Task description. Only these lines of the data below are wanted: the one with "Start a Debug session from the toolbar", the one with "The height and", and any lines between them, each repeated exactly.

──────── Records for this task

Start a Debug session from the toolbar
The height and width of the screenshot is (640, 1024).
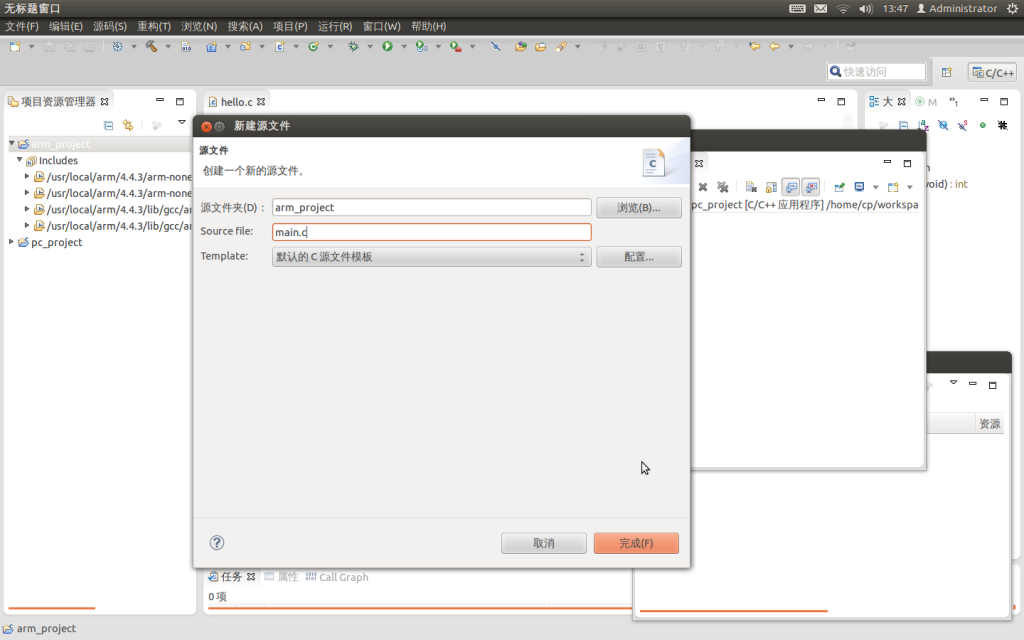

────────────────
──────── Records for this task

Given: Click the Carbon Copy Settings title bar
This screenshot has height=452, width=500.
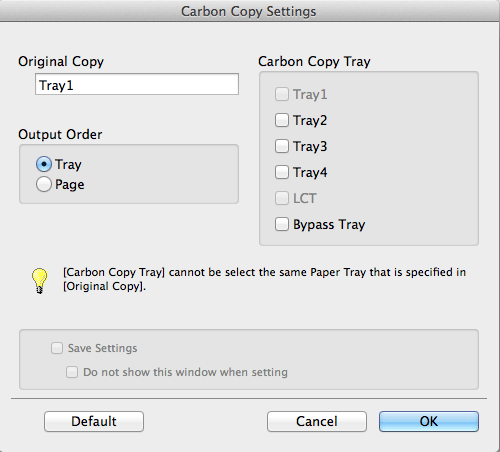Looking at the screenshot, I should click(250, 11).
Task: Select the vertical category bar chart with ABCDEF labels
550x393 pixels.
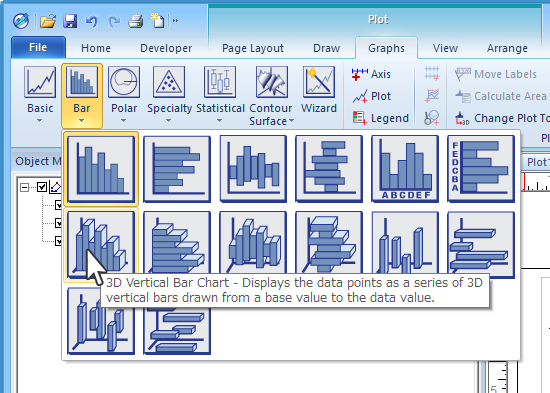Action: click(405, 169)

────────────────
──────── Records for this task

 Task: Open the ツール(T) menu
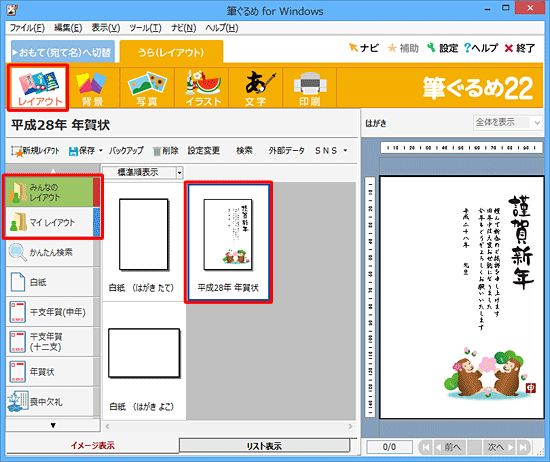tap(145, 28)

────────────────

Exercise answer.
Start a Debug session from the toolbar
The height and width of the screenshot is (640, 1024).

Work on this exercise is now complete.